For the last 40 years, I have been studying the wounds of others; my focus has been on sexual violence against women in wars, genocide, the military, families, schools, and in other institutional settings. I do research, see patients, and teach. In addition, I have served on a number of committees and Boards of the American Psychological Association concerned with women’s issues, particularly violence against women and children. I have acted as an expert witness on a number of cases throughout the United States, testifying on behalf of victims. And I worked to create structures that would institutionalize this work.

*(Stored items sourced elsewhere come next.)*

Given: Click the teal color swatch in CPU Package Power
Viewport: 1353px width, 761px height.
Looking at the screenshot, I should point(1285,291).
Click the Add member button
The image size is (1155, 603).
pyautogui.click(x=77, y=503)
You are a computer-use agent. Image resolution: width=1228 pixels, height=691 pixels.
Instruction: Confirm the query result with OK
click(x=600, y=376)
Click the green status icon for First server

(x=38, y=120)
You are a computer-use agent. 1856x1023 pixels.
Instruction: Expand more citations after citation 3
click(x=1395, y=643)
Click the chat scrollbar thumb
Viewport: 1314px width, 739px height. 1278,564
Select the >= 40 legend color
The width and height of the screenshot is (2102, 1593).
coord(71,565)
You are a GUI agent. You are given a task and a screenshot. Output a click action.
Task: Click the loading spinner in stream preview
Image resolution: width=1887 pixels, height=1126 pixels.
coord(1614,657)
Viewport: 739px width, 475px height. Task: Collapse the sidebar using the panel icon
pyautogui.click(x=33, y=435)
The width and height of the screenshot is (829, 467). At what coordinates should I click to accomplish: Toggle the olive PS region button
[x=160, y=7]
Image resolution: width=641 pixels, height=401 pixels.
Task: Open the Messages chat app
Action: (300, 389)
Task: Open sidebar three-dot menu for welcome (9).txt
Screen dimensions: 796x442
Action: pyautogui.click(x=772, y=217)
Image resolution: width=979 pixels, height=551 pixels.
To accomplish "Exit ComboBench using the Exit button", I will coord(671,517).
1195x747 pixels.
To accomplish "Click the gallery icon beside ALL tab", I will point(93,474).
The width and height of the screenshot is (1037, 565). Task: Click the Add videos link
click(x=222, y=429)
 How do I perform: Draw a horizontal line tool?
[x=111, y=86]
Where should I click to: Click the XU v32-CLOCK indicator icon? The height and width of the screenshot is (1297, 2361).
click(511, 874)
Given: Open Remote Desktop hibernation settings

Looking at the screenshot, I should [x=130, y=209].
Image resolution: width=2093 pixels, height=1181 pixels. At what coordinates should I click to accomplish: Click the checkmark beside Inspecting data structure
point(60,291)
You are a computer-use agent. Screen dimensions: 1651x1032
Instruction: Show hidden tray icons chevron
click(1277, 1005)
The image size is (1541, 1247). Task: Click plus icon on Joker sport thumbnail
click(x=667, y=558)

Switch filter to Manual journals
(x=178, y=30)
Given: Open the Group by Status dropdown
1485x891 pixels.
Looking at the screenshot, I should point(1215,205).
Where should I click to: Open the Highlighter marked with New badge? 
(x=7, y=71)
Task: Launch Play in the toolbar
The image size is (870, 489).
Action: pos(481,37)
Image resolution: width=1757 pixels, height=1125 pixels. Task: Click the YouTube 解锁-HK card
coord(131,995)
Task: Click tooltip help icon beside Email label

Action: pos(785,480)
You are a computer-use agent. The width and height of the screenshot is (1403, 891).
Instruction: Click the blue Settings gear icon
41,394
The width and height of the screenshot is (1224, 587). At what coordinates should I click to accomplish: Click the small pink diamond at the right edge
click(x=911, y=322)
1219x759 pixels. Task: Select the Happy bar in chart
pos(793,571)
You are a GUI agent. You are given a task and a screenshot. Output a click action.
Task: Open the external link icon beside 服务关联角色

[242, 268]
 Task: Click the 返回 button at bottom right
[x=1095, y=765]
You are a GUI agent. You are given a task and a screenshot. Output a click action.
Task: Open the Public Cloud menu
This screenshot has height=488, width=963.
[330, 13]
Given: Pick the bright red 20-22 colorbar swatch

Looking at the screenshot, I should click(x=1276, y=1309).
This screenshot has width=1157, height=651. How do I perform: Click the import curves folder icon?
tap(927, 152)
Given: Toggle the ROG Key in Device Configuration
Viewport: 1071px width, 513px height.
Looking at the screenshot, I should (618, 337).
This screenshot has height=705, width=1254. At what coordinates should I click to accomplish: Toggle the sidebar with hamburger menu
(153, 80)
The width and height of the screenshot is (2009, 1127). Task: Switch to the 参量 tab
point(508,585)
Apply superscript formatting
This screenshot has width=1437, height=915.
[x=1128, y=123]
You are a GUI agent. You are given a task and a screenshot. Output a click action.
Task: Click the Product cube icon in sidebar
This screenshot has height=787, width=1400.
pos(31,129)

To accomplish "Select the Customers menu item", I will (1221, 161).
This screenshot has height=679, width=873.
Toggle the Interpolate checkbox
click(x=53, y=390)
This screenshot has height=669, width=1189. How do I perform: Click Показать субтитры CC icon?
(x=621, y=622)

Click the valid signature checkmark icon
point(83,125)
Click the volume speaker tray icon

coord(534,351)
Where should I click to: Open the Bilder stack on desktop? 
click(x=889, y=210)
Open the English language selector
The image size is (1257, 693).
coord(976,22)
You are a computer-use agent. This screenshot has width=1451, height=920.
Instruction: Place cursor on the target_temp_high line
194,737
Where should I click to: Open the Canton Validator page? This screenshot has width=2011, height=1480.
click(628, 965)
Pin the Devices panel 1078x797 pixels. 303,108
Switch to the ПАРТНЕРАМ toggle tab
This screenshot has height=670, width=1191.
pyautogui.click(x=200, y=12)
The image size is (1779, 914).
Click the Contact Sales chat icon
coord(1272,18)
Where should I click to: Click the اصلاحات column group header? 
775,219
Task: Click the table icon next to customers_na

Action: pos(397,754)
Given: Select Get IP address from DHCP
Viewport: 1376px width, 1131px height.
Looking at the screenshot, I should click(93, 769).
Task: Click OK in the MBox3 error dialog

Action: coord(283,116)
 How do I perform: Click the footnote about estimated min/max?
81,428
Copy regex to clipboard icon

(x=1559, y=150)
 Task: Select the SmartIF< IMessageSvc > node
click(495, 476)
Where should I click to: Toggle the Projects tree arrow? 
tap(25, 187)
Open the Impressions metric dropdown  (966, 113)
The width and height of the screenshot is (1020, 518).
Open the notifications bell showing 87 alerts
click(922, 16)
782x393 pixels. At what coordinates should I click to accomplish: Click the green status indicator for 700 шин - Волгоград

In this endeavor, my focus, as Donna Orange (2011) would put it, has been turned toward the “suffering stranger”. I am inspired by what Freeman (2003) calls “the priority of the other”; to know and advocate for the other has given me a life infused with meaning and aliveness and passion. This position has closed the gulf of alienation that Freeman (2003) suggests is a feature of contemporary “me” culture. In this turn toward the other, I have always known that this other could be me, in some other time, and some other place. Still, I know the borders between the experience of the other and my own; I empathize but I always honor that distinction. And so, in some way, my witnessing gaze has never been turned on myself. Even in my Holocaust studies, I am pulled to witness that which is my own, insofar as I am Jewish. I am also witnessing a survival that is not my own, a history that is of me, and yet it is not my family’s and it is not mine. Despite the inspiration I have derived from my work, one could argue as Grand (2000) does, that an excessive tilt toward the other can create an alienation from the self, and that this alienation from the self can actually limit our capacity to know the other. As Grand (2000) suggests, the capacity to know the other grows in an inter-subjective relation, in which self-knowledge enhances our empathy,

and empathy with the other expands our knowledge of the self (Buber, 1970/1923; Benjamin, 1988). I had never been aware of the subtle alienation and limitation that can arise when our focus on the other constrains our look at the self. I became aware of this when I began to study the transgenerational transmission of trauma, and learned about the family legacy I have been carrying. Gradually, I have come to know myself, and my passions, through the forgotten other of my own Jewish history: the violence experienced by my grandmother during the Russian pogroms. Occluded by the larger atrocity of the Holocaust, the pogroms seem like a disappearing fragment of Jewish history. Insofar as they seem to exist in Jewish consciousness, they appear primarily as another exemplar of persecution, a precursor to the Holocaust. As with all atrocities, one monstrosity readily absorbs and displaces another: the specificity of human suffering is lost, and its victims are nameless. In the recent transgenerational turn in psychoanalysis, those ghosts emerge from that namelessness and enhance our knowledge of ourselves. In the matriarchal lineage of my family, the pogroms shaped the Jewish ethics and culture of our emigration and assimilation. The victims of these pogroms arrived unspoken, three generations later, in my dread of violence and my advocacy for abused women. In tracing this history, I have started witnessing myself. Now the “priority of the other” has led, also, to the priority of the self (Freeman, 2003). I have an enriched, internal, I-Thou relationship that carries the wounds of the other. And now I also know that other as myself. In this chapter I wish to trace my own story, in an effort to illuminate the inter-subjectivity of our conversation with these ghosts. And I hope to restore, and help metabolize, this lost Jewish history.